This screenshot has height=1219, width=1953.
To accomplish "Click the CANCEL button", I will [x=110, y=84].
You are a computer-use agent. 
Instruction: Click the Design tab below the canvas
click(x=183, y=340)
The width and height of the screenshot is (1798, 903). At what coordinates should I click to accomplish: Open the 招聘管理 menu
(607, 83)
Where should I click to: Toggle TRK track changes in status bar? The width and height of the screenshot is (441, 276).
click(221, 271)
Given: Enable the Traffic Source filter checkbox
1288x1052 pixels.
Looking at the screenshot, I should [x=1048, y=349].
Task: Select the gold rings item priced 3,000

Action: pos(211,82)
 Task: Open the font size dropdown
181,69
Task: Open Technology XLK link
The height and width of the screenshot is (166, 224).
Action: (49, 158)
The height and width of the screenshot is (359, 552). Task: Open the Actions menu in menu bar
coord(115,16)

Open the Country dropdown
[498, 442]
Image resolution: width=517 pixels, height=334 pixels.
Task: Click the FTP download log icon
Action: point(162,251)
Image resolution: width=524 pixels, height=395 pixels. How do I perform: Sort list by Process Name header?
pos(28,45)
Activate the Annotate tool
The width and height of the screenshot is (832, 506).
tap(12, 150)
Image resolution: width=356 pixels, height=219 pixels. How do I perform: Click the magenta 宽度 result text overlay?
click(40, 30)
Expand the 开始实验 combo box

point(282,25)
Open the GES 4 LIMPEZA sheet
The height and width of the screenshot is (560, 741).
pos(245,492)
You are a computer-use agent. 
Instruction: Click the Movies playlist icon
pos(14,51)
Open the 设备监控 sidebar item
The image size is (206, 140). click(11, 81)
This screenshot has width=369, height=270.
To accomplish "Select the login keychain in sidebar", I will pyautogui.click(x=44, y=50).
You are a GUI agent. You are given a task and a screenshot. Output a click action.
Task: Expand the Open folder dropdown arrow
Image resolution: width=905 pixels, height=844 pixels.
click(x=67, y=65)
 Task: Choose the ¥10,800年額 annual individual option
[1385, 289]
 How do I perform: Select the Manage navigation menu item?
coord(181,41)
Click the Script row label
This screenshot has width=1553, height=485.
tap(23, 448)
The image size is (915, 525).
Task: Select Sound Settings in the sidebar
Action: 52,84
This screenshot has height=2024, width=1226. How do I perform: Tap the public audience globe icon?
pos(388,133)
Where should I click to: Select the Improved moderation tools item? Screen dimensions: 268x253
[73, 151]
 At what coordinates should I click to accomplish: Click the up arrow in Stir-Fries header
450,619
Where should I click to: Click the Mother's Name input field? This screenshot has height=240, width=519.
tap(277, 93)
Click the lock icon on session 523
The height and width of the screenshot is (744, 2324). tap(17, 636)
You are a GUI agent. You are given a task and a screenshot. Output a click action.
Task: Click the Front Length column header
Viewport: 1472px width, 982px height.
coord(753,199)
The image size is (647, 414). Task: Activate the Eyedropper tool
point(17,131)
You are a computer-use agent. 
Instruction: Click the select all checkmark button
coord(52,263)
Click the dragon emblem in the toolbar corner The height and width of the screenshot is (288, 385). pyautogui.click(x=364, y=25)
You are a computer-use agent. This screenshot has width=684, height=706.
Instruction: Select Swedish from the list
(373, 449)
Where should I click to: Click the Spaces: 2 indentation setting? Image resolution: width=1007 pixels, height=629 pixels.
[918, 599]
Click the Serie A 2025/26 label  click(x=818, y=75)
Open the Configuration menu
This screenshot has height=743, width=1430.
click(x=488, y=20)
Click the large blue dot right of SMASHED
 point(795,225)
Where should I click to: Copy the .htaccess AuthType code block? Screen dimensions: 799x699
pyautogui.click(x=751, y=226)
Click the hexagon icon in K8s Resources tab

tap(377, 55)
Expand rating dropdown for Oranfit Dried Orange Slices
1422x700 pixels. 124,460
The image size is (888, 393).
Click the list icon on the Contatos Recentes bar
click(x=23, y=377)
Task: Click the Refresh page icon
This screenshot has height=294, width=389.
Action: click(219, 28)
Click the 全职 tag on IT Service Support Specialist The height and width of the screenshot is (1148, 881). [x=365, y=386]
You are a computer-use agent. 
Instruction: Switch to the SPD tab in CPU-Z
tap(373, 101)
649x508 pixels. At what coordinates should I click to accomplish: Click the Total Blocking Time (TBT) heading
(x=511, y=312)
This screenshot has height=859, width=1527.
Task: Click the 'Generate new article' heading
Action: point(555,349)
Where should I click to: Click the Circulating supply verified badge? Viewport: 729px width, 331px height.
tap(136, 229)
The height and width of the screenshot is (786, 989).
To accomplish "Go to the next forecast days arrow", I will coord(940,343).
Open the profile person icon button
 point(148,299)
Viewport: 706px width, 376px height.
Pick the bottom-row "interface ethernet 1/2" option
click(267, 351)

*-*-*

**EXERCISE:**
Revise the listing above, replacing every occurrence of "computer-use agent" with "desktop automation agent" and leaving all other text unchanged.

**IN RESPONSE:**
This screenshot has height=1219, width=1953.
To accomplish "Click the CANCEL button", I will [x=110, y=84].
You are a desktop automation agent. 
Instruction: Click the Design tab below the canvas
click(x=183, y=340)
The width and height of the screenshot is (1798, 903). At what coordinates should I click to accomplish: Open the 招聘管理 menu
(607, 83)
Where should I click to: Toggle TRK track changes in status bar? The width and height of the screenshot is (441, 276).
click(221, 271)
Given: Enable the Traffic Source filter checkbox
1288x1052 pixels.
Looking at the screenshot, I should [x=1048, y=349].
Task: Select the gold rings item priced 3,000

Action: pos(211,82)
 Task: Open the font size dropdown
181,69
Task: Open Technology XLK link
The height and width of the screenshot is (166, 224).
Action: (49, 158)
The height and width of the screenshot is (359, 552). Task: Open the Actions menu in menu bar
coord(115,16)

Open the Country dropdown
[498, 442]
Image resolution: width=517 pixels, height=334 pixels.
Task: Click the FTP download log icon
Action: point(162,251)
Image resolution: width=524 pixels, height=395 pixels. How do I perform: Sort list by Process Name header?
pos(28,45)
Activate the Annotate tool
The width and height of the screenshot is (832, 506).
tap(12, 150)
Image resolution: width=356 pixels, height=219 pixels. How do I perform: Click the magenta 宽度 result text overlay?
click(40, 30)
Expand the 开始实验 combo box

point(282,25)
Open the GES 4 LIMPEZA sheet
The height and width of the screenshot is (560, 741).
pos(245,492)
You are a desktop automation agent. 
Instruction: Click the Movies playlist icon
pos(14,51)
Open the 设备监控 sidebar item
The image size is (206, 140). click(11, 81)
This screenshot has width=369, height=270.
To accomplish "Select the login keychain in sidebar", I will pyautogui.click(x=44, y=50).
You are a GUI agent. You are given a task and a screenshot. Output a click action.
Task: Expand the Open folder dropdown arrow
Image resolution: width=905 pixels, height=844 pixels.
click(x=67, y=65)
 Task: Choose the ¥10,800年額 annual individual option
[1385, 289]
 How do I perform: Select the Manage navigation menu item?
coord(181,41)
Click the Script row label
This screenshot has width=1553, height=485.
tap(23, 448)
The image size is (915, 525).
Task: Select Sound Settings in the sidebar
Action: 52,84
This screenshot has height=2024, width=1226. How do I perform: Tap the public audience globe icon?
pos(388,133)
Where should I click to: Select the Improved moderation tools item? Screen dimensions: 268x253
[73, 151]
 At what coordinates should I click to accomplish: Click the up arrow in Stir-Fries header
450,619
Where should I click to: Click the Mother's Name input field? This screenshot has height=240, width=519.
tap(277, 93)
Click the lock icon on session 523
The height and width of the screenshot is (744, 2324). tap(17, 636)
You are a GUI agent. You are given a task and a screenshot. Output a click action.
Task: Click the Front Length column header
Viewport: 1472px width, 982px height.
coord(753,199)
The image size is (647, 414). Task: Activate the Eyedropper tool
point(17,131)
You are a desktop automation agent. 
Instruction: Click the select all checkmark button
coord(52,263)
Click the dragon emblem in the toolbar corner The height and width of the screenshot is (288, 385). pyautogui.click(x=364, y=25)
You are a desktop automation agent. This screenshot has width=684, height=706.
Instruction: Select Swedish from the list
(373, 449)
Where should I click to: Click the Spaces: 2 indentation setting? Image resolution: width=1007 pixels, height=629 pixels.
[918, 599]
Click the Serie A 2025/26 label  click(x=818, y=75)
Open the Configuration menu
This screenshot has height=743, width=1430.
click(x=488, y=20)
Click the large blue dot right of SMASHED
 point(795,225)
Where should I click to: Copy the .htaccess AuthType code block? Screen dimensions: 799x699
pyautogui.click(x=751, y=226)
Click the hexagon icon in K8s Resources tab

tap(377, 55)
Expand rating dropdown for Oranfit Dried Orange Slices
1422x700 pixels. 124,460
The image size is (888, 393).
Click the list icon on the Contatos Recentes bar
click(x=23, y=377)
Task: Click the Refresh page icon
This screenshot has height=294, width=389.
Action: click(219, 28)
Click the 全职 tag on IT Service Support Specialist The height and width of the screenshot is (1148, 881). [x=365, y=386]
You are a desktop automation agent. 
Instruction: Switch to the SPD tab in CPU-Z
tap(373, 101)
649x508 pixels. At what coordinates should I click to accomplish: Click the Total Blocking Time (TBT) heading
(x=511, y=312)
This screenshot has height=859, width=1527.
Task: Click the 'Generate new article' heading
Action: point(555,349)
Where should I click to: Click the Circulating supply verified badge? Viewport: 729px width, 331px height.
tap(136, 229)
The height and width of the screenshot is (786, 989).
To accomplish "Go to the next forecast days arrow", I will coord(940,343).
Open the profile person icon button
 point(148,299)
Viewport: 706px width, 376px height.
Pick the bottom-row "interface ethernet 1/2" option
click(267, 351)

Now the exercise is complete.